Religious versus other freedoms: the future of Article 9?

McFarlane v Relate Avon Ltd [2010] EWCA Civ B1 (29 April 2010) – Read judgment or our previous post

Case comment

Lord Carey of Clifton, responding to Lord Justice Laws’ observations in MacFarlane, has called this latest dust-up about religion in the courts a “deeply unedifying clash of rights“. It is indeed a clash of rights, but unedifying it is not. It is precisely when these rights collide that some real, hard thinking is generated, not only about the precise content of these rights, but their historical purpose and their proper function in modern society.

It may be that when the architects of the Convention drafted Article 9, guaranteeing freedom of thought, conscience and religion, they did not foresee that its future role would not be so much the protection of oppressed believers against Soviet-style secularisation but instead a thorn in the flesh of public authority employers seeking enforce their legitimate objectives against non-compliant religious employees.

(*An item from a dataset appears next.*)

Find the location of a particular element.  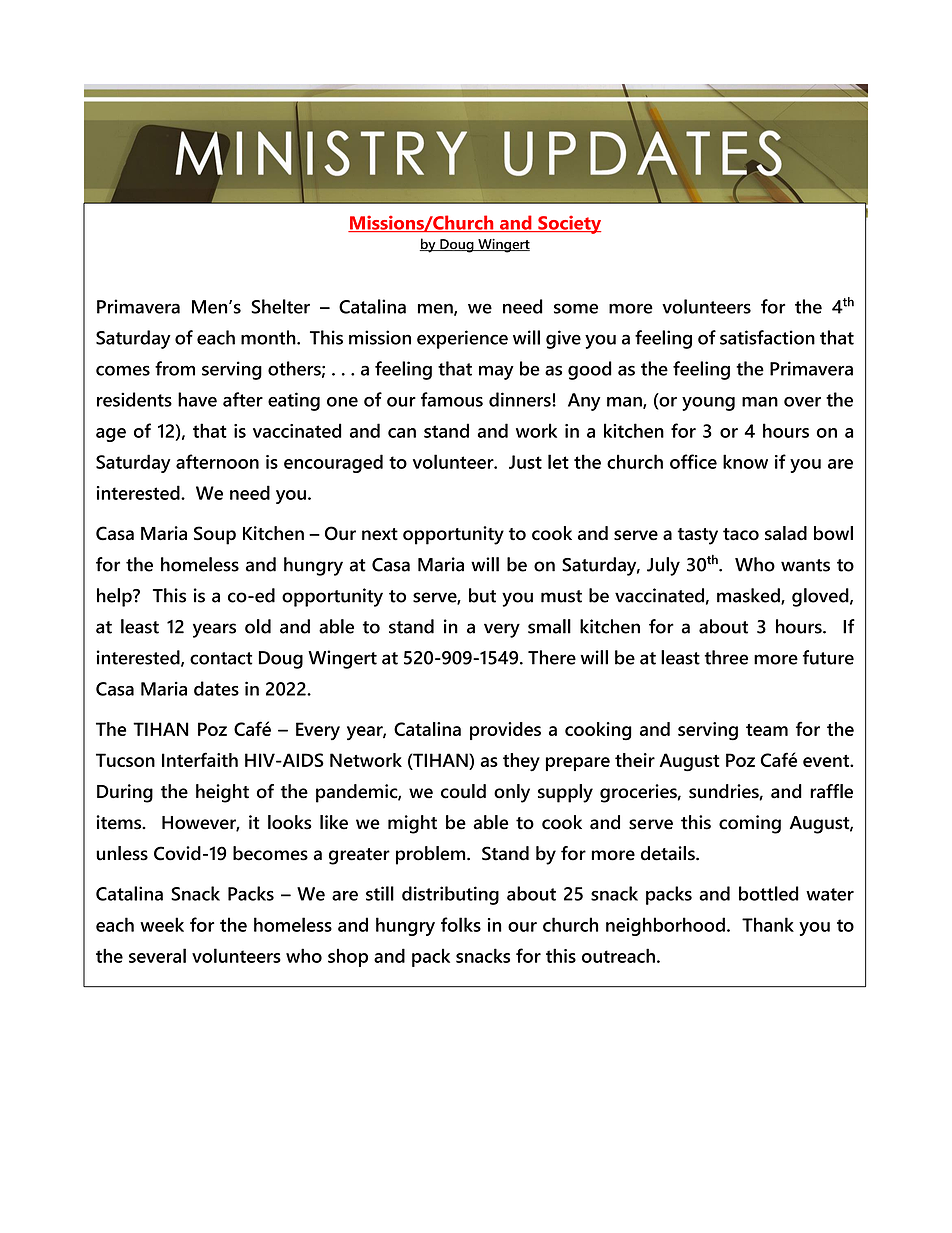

In his witness statement, Lord Carey referred to the decisions of the Court of Appeal concerning the wearing of crosses and declared that the type of reasoning in that adjudication was “dangerous to the social order”, representing “clear animus to Christian beliefs”.

Responding to that statement, Laws LJ made a number of (now well publicised) observations, which, though vigorously stated, are hardly controversial, upholding the need for a principled approach in the application of law. As we have commented before on this site, this is one more step in the process of de-privileging of religious beliefs in the hierarchy of interests under the Convention for which Kokkinakis v Greece (1994) 17 EHRR 397 remains an important and serviceable authority.

But, significantly, Laws LJ also said this:

The general law may of course protect a particular social or moral position which is espoused by Christianity, not because of its religious imprimatur, but on the footing that in reason its merits commend themselves.

This reflects something of a sea change in the judicial approach to the whole notion of “religious beliefs”. It was not very long ago that courts were enjoined to base their determination on whether a certain position or tenet was a matter of spiritual belief (so as to attract the protection of Article 9) by the degree of sincerity with which it was held: see, for example, R(on the application of Sarika Watkins-Singh) v Aberdare Girls High School Governers (Defendant) and Rhondda Cynon Taf Unitory Authority and our comment on it.

Now it seems that claims to a supernatural backing for a course of behaviour will not be privileged by the courts, irrespective of the fervour with which the claimant cleaves to that belief. The focus is instead on the merits of the particular position adopted.

At what point will judges in a largely secular society go on taking these “merits” for granted? Or, to put the question another way, in a multicultural country where a kaleidoscopic range of beliefs and practices are accepted, for the sake of convenience and goodwill, as religions, will the meritorious content of each and every one of these be beyond argument?

Of course it is not possible to undertake a root and branch review of the European Convention, but we can at least ask what role, if any, is played by the specific protection for spiritual beliefs in modern life. In short, it is becoming increasingly clear that the right to respect for religious beliefs no longer responds to any pressing social conditions, in contemporary Europe at any rate. It may be that for all practical purposes this aspect of Article 9 will cease to function since public funding for Article 9-based arguments will tend to be withheld on grounds of inevitable failure in court.

Our habit of framing everything in terms of rights inevitably leads to confusion and “unedifying” collisions such as these, but if the outcome is to remove Article 9 as an obstacle to progressive goals and purposes, such collisions are only to be welcomed.